Alan Farkas: We’ve had a great record getting cases dismissed through summary judgment (a procedure for dismissal at an early stage). From your experience is there anything the municipal defendants can do to make it more likely that any claims against them will receive favorable treatment at the summary judgment stage?
Carlos Arévalo: Summary judgment is not applicable in the labor context and parties that cannot resolve their differences will have to proceed to hearing.
Julie Proscia: Consistency, consistency, consistency. Follow your stated policies, procedures, and practices.
Mike McGrory: Summary judgment is often won or lost based on deposition testimony. The best thing defendant witnesses can do is to prepare well for their depositions. Yet, officers, who are used to testifying, sometimes blow off preparing for their depositions. Counsel, too, must prepare for depositions, even when merely defending them. Counsel should have a summary judgment strategy in place and do everything possible to promote that strategy whether defending or taking depositions.
Tom Hayden: Cameras! It is often very difficult, if not impossible, to obtain summary judgment on police civil rights cases, especially 4th and 8th amendment cases involving excessive force. Where there is a clear video of the event, however, we are much more likely to prevail on a dispositive motion. In fact, there is published federal case law which indicates that a court should grant more weight to a video recording than any other evidence before it. I highly recommend the use of body cameras where a municipality has the budget. I believe that we will start to see gun cameras at some point (taser already equips some of its stun gun models with cameras) and police departments should welcome these devices as well.
Alan Farkas: Let’s turn to avoiding claims altogether. How far can implementing best practices go in staving off claims?
Carlos Arévalo: Clearly, we place a huge emphasis on the importance of being consistent when managing employees and employee related matters. Consistency in handling employee disputes not only lessens the likelihood of disputes occurring, but it lays the foundation for a successful defense of any claim that may be filed against the municipality.
Julie Proscia: Untrained or rogue supervisors become our own worst enemy. Training supervisors to ensure that we are consistently following our policies, CBA terms, and practices are imperative.
Alan Farkas: Is there any training you would recommend to help our clients to better insulate themselves?
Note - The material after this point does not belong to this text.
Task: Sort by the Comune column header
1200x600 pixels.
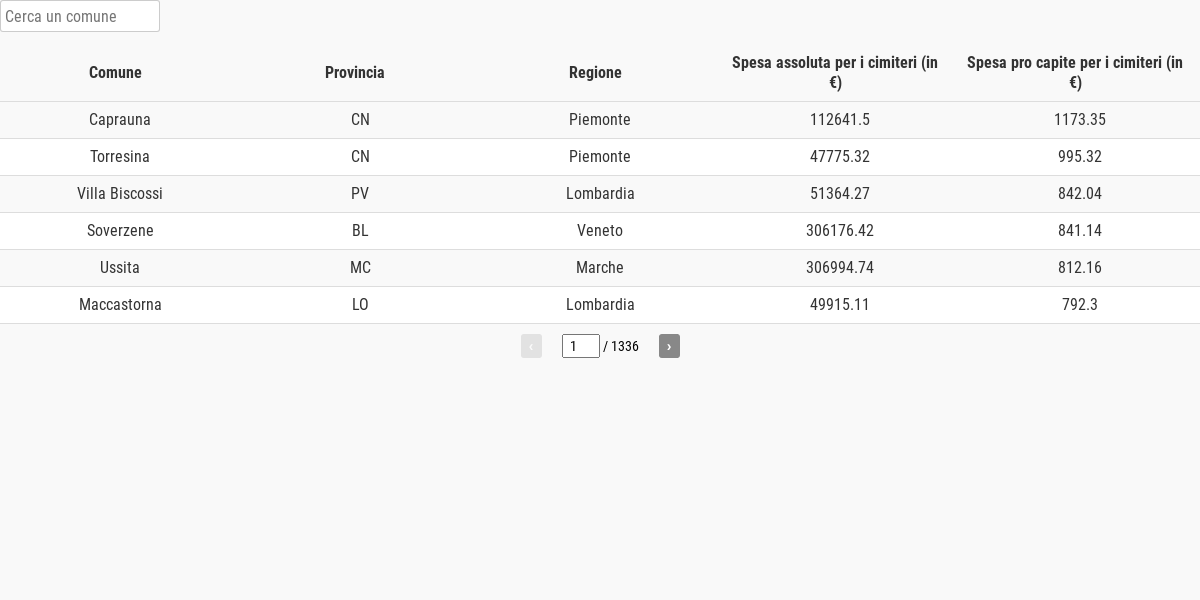Action: tap(115, 72)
Carlos Arévalo: We offer training related to best practices when handling employee complaint investigations and employee policies generally. Training sessions are also specific to matters involving harassment, anti-discrimination and diversity, and are fashioned specifically for employees and supervisors given the latter’s obligations to administration of the policies and collective bargaining agreements.
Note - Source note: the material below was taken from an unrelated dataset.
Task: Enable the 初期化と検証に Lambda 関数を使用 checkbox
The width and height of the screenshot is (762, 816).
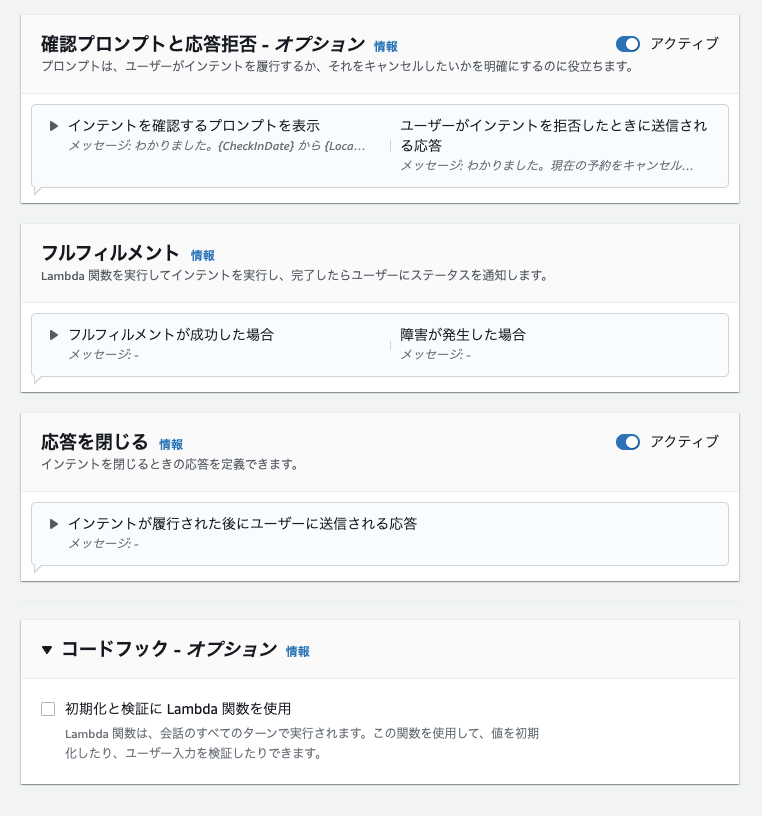Action: pyautogui.click(x=46, y=707)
Mike McGrory: For police departments, documenting the reasons behind every action is key. A well-documented encounter may stave off a lawsuit entirely, and, if not, those documents may prove vital at summary judgment or trial stages.
Mike McGowan: I completely agree that training is key, but not just administrative tasks – operational training is critical to defending lawsuits too. I’m not just talking about avoiding accidents, but think about this: if a camera is inoperable or inactive, this is worse than if it was not present in the first place. Now, we’ve got an officer who appears to have tried to cover his tracks! Even if there is an innocent reason that the camera was not activated, the plaintiff’s attorney will argue that it was nefarious and some jurors may infer ill intent on the part of the officers training.
Alan Farkas: If I may sum up what our attorneys provided, it goes something like this: With good policies, procedures and training, our clients can significantly minimize their claim exposure. Good record keeping practices can help us to assure the best outcomes for our clients. Finally, when it comes to litigation and trial, having experienced trial lawyers who can work with the critical witnesses and convey a convincing theme to your arbitrator, judge, or jury can make a world of difference.